→ **Your objective**: The required result is an exact copy of every line from the one with "The width and" through the last line below, with the pictures left out.

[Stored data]
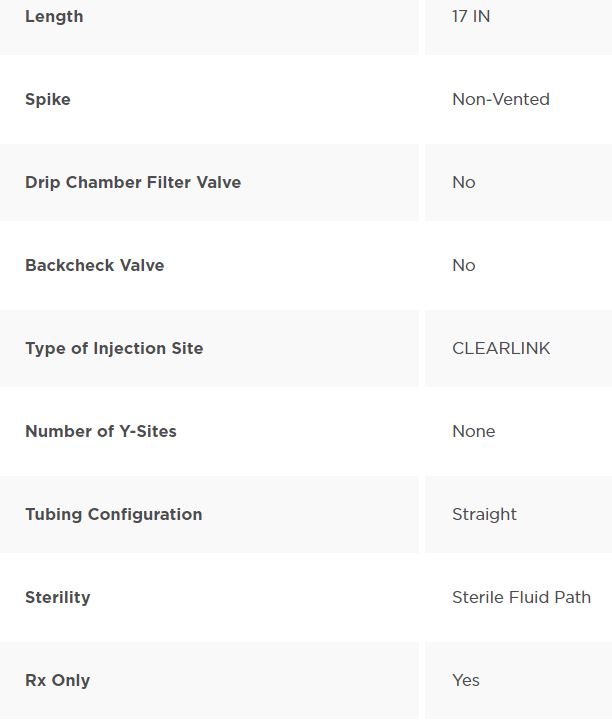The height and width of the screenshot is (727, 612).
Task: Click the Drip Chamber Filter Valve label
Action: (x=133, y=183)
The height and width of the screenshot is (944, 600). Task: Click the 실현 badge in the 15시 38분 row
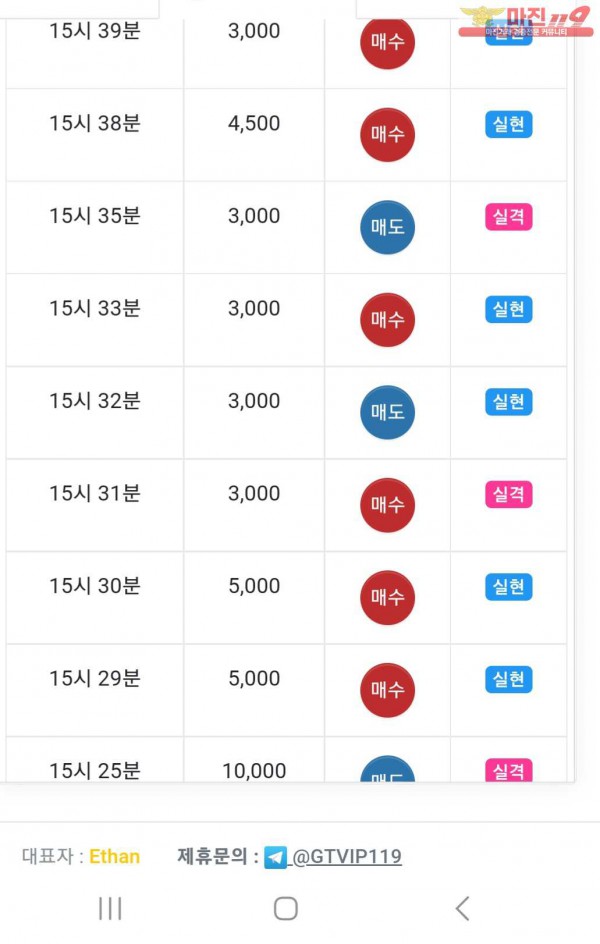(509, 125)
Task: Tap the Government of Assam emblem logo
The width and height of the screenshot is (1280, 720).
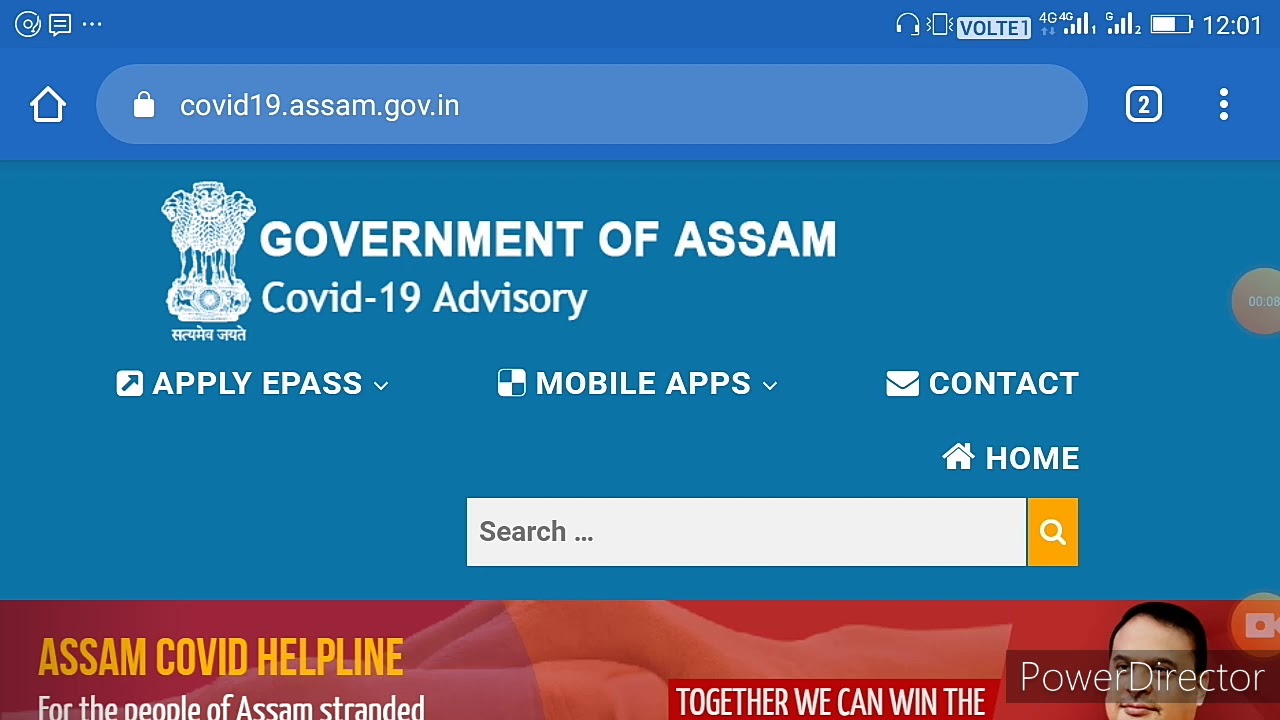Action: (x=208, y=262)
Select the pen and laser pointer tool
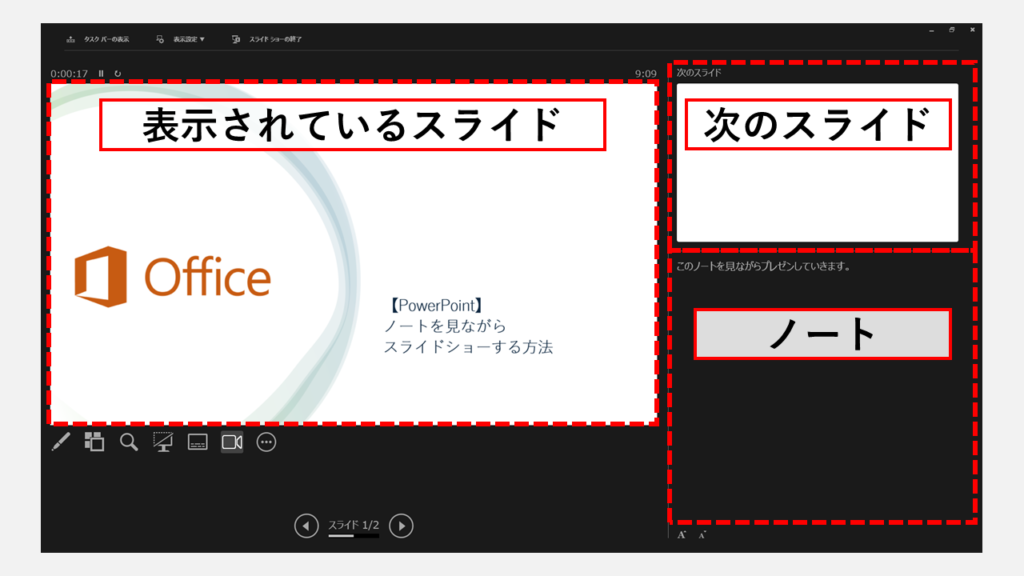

→ **Finished task**:
The width and height of the screenshot is (1280, 720).
Action: (x=208, y=262)
Select the pen and laser pointer tool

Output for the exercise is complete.